Although the material holds pictures, none belong in the copy; transcribe exactly, and only, the lines from the one with "244x137 pixels." through the end.

Given records Block Start

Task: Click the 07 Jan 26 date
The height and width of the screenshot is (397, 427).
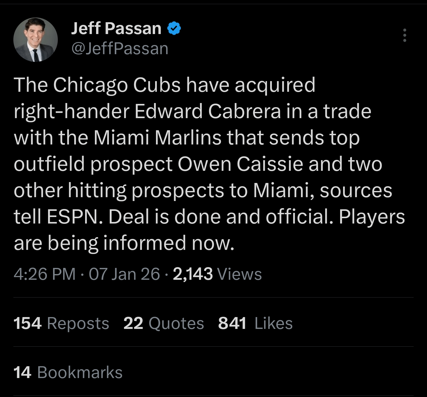Action: click(x=124, y=274)
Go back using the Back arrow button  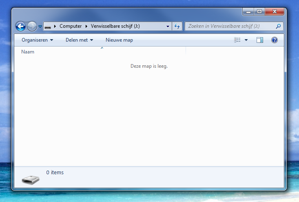(20, 27)
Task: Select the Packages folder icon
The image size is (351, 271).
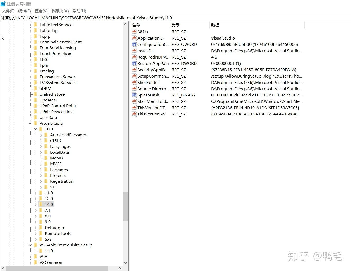Action: 46,170
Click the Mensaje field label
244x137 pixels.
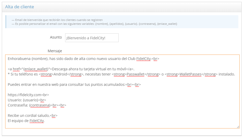[55, 51]
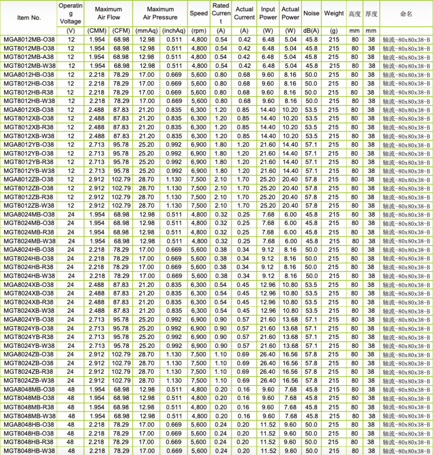Click item number MGA8048MB-O38
This screenshot has height=455, width=433.
[x=29, y=389]
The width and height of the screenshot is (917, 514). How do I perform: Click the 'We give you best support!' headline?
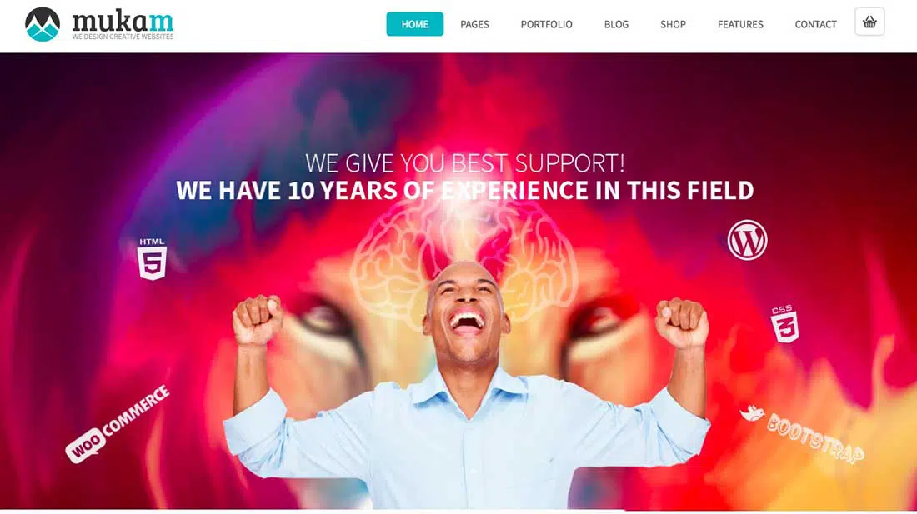[465, 163]
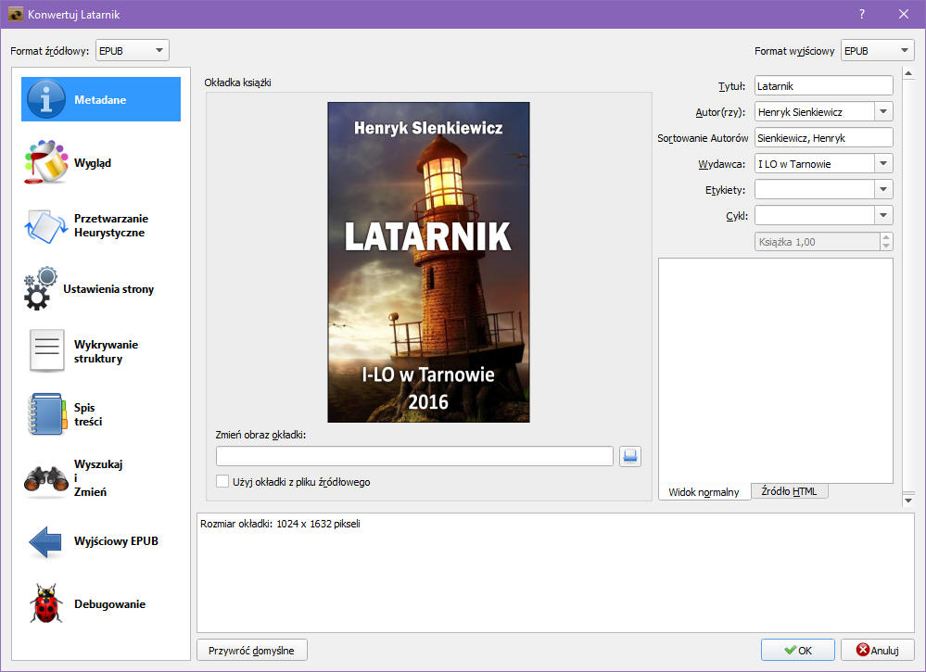Open the Debugowanie ladybug icon
This screenshot has height=672, width=926.
46,604
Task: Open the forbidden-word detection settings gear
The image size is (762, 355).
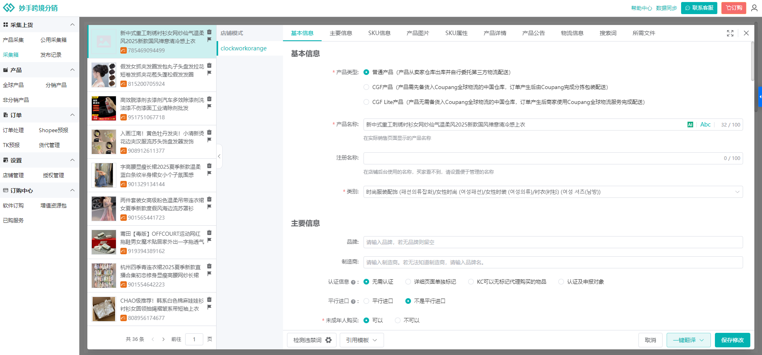Action: click(x=328, y=340)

Given records Block End

* Solution to the exercise
244x137 pixels.
[55, 51]
Click item number MGA8048MB-O38
This screenshot has height=455, width=433.
[x=29, y=389]
The width and height of the screenshot is (917, 514). How do I perform: Click the 'We give you best support!' headline?
[465, 163]
Open the Debugowanie ladybug icon
This screenshot has height=672, width=926.
46,604
Task: Open the forbidden-word detection settings gear
The image size is (762, 355).
Action: click(x=328, y=340)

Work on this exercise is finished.